Travolge con l'auto 5 alunni davanti alla scuola, uccide un 12enne e scappa: è caccia all'uomo

Ha travolto con la sua auto 5 alunni davanti alla scuola, uccidendo un 12enne, e poi è scappato. E in tutta l'Inghilterra è scatata la caccia all'uomo a quello che potrebbe essere un pirata della strada, ma non viene escluso che l'incidente sia frutto di un atto deliberato. Il bambino di 12 anni è morto e altri cinque ragazzi fra 13 e 16 sono rimasti feriti oggi fuori da una scuola britannica a Debden, nell'Essex (Inghilterra), dopo essere stati investiti da una vettura il cui guidatore è poi fuggito.
 

La Essex Police indica la pista di «un atto deliberato» dietro l'episodio avvenuto oggi a Loughton, nel sud dell'Inghilterra, dove un'automobile, il cui guidatore è poi fuggito, ha investito diverse persone vicino a una scuola provocando la morte di un 12enne, nonché il ferimento di 3 ragazzi, una ragazza e una donna adulta. Lo ha detto stasera ai media la sovrintendente capo Tracey Harman, precisando che gli investigatori cercano un sospetto di 51 anni, Terry Glover. Nessuna ipotesi di movente terroristico, comunque, al momento.



L'episodio è avvenuto alle 15,30, ma è stato riferito dalla Essex Police e ripreso dai media nazionali più tardi. Gli investigatori indagano per omicidio e stanno dando la caccia all'investitore. Non è ancora chiaro se si tratti di un pirata della strada o si possano ipotizzare altri motivi.

L'automobile coinvolta nell'investimento è una piccola Ford Ka color argento, ha reso noto la polizia. I ragazzi erano nelle vicinanze della Debden Park High School, nel comune di Loughton. Il 12enne è morto in ospedale stasera per la gravità delle ferite riportate. Le vite degli altri 5 feriti non sono viceversa considerate in pericolo.
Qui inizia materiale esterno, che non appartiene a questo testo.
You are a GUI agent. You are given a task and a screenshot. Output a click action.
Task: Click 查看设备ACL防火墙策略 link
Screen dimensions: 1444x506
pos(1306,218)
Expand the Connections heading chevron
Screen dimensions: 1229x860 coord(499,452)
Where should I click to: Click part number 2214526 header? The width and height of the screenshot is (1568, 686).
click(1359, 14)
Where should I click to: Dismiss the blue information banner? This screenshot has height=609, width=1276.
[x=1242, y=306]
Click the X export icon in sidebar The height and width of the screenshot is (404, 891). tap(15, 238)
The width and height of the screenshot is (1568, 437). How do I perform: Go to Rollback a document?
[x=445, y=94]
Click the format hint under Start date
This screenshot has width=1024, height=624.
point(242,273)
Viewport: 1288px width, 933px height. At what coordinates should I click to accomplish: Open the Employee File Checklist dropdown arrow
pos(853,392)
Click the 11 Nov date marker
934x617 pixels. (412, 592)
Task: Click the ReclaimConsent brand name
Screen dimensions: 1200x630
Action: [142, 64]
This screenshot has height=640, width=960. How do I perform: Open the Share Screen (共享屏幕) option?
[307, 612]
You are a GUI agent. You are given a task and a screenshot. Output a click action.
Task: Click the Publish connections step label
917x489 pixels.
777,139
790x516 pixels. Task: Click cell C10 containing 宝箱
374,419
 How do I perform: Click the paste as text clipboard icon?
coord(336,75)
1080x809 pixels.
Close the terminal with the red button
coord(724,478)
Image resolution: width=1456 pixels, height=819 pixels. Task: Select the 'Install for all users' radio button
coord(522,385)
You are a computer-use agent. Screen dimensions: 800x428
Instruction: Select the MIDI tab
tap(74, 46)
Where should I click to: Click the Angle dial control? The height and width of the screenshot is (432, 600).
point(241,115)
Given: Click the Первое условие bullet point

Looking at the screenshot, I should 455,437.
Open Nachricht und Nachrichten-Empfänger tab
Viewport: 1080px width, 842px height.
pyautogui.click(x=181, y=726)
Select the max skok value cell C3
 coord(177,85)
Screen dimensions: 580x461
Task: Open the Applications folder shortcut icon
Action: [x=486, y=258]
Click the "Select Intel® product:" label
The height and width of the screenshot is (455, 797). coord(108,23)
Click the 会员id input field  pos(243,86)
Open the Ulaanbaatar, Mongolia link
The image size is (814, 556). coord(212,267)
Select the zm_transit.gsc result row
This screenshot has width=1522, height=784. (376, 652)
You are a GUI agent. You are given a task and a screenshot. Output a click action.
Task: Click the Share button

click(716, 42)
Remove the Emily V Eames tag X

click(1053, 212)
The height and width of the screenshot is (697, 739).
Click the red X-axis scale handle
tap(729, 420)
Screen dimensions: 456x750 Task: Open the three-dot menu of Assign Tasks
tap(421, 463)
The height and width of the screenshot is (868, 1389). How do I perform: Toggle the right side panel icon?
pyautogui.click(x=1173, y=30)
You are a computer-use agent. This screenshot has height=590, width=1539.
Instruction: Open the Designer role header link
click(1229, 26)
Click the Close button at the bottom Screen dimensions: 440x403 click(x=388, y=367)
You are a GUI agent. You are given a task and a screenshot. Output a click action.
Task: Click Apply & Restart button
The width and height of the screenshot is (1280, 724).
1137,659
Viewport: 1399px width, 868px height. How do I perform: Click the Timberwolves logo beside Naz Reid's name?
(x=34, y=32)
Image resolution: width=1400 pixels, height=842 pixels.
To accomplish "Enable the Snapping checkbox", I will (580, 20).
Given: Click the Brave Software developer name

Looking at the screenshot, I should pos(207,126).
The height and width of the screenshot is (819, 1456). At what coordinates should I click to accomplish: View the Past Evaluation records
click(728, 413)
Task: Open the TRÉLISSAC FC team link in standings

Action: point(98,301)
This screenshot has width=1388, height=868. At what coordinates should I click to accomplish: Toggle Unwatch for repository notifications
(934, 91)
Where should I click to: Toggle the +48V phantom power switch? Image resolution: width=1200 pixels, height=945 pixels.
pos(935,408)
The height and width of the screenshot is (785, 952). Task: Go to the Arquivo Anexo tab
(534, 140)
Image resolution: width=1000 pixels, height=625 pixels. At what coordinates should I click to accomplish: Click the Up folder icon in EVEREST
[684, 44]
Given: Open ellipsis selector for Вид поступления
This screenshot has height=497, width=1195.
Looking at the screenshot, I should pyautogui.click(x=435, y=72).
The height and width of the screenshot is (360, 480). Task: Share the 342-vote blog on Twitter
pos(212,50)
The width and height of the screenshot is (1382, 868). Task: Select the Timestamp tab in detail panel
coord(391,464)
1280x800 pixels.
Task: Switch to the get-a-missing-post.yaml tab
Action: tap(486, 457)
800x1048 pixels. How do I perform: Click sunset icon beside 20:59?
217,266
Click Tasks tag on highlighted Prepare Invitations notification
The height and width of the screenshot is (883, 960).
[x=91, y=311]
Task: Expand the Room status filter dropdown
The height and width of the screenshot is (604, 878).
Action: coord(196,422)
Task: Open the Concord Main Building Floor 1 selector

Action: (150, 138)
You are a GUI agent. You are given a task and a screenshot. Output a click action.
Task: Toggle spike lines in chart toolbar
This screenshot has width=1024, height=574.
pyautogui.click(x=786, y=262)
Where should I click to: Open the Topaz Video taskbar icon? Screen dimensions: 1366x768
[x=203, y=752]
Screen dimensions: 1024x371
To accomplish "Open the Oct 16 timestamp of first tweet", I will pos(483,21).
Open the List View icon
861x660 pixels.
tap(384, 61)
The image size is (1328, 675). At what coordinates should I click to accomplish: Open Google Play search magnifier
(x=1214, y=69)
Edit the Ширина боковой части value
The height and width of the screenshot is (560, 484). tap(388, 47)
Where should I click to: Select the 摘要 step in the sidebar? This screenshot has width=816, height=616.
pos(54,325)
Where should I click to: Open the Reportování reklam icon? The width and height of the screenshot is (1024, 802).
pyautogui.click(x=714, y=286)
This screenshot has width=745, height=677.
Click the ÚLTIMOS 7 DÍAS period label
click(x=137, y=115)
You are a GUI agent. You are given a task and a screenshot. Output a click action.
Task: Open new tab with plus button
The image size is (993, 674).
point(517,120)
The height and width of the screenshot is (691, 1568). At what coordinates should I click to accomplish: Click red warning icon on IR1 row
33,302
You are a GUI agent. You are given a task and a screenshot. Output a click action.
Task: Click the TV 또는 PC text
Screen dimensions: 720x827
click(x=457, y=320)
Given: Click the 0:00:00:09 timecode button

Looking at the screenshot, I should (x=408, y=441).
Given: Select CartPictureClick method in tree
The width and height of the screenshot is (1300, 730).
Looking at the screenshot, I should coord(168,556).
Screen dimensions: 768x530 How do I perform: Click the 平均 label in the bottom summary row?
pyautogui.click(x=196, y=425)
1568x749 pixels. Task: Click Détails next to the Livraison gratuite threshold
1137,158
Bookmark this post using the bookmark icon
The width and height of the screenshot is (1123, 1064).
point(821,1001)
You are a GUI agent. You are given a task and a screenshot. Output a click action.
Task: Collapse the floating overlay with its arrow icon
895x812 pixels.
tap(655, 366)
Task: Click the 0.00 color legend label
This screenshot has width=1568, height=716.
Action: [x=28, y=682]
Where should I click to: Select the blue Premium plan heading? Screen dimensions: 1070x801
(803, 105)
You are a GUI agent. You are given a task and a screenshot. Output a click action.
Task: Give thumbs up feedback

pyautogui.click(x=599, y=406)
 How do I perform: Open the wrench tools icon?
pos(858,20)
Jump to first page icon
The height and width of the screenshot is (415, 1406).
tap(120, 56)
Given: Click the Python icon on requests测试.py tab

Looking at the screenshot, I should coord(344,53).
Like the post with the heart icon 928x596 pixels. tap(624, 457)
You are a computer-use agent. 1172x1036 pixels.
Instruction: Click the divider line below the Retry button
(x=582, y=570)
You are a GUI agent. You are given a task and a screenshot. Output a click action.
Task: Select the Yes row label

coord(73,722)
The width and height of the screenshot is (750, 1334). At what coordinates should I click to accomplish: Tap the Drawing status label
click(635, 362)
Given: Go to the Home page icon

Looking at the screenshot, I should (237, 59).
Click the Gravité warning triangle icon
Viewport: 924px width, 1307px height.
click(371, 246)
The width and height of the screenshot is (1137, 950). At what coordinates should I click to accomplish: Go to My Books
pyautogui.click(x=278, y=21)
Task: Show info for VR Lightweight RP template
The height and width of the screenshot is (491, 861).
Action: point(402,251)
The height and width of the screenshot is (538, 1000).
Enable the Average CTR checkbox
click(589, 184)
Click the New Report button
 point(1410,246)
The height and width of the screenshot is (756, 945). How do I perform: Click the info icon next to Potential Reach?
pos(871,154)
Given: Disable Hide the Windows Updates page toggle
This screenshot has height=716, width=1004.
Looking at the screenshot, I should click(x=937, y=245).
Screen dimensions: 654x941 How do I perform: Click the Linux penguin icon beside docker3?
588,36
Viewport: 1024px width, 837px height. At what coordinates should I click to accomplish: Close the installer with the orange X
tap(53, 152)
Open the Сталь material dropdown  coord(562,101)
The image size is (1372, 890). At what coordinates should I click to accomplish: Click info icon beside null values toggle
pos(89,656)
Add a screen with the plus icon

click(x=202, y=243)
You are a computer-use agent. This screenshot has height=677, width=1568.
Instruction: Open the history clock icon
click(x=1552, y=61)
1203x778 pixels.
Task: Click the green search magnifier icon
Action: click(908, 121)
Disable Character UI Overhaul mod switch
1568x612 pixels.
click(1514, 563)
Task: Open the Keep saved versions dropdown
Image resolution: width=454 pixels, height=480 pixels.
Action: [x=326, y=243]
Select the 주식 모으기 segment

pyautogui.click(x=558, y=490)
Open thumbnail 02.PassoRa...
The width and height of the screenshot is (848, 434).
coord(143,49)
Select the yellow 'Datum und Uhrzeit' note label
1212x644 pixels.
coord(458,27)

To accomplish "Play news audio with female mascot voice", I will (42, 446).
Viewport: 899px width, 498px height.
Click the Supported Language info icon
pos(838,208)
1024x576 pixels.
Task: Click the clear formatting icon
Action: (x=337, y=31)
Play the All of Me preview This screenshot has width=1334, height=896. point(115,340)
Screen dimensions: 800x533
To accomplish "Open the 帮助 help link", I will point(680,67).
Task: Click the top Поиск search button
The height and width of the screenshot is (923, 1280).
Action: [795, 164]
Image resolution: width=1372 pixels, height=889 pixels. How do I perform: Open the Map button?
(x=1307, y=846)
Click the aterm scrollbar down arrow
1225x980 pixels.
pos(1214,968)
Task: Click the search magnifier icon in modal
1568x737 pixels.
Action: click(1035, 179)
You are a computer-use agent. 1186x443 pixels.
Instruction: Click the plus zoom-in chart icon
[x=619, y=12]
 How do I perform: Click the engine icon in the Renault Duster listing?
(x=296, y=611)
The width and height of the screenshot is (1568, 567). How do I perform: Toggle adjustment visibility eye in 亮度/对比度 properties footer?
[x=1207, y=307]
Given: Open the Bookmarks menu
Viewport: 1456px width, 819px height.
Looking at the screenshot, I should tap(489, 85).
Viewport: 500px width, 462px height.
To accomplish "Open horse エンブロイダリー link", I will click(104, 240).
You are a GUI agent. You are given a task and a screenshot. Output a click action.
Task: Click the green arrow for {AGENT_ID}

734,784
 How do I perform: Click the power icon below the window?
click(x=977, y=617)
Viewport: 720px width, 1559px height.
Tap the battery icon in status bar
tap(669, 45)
La pista di un atto deliberato non pare esclusa anche se per ora la Essex Police non si avventura in ipotesi. «È stato un incidente davvero scioccante - ha detto il capo ispettore locale Rob Kirby - e la nostra più profonda solidarietà va a tutti coloro che sono stati coinvolti». «Rivolgo un appello urgente - ha aggiunto - a chiunque abbia informazioni o sia in possesso di immagini video o abbia visto qualcosa sui social media che possa essere considerato cruciale a chiamarci» ai numeri di emergenza.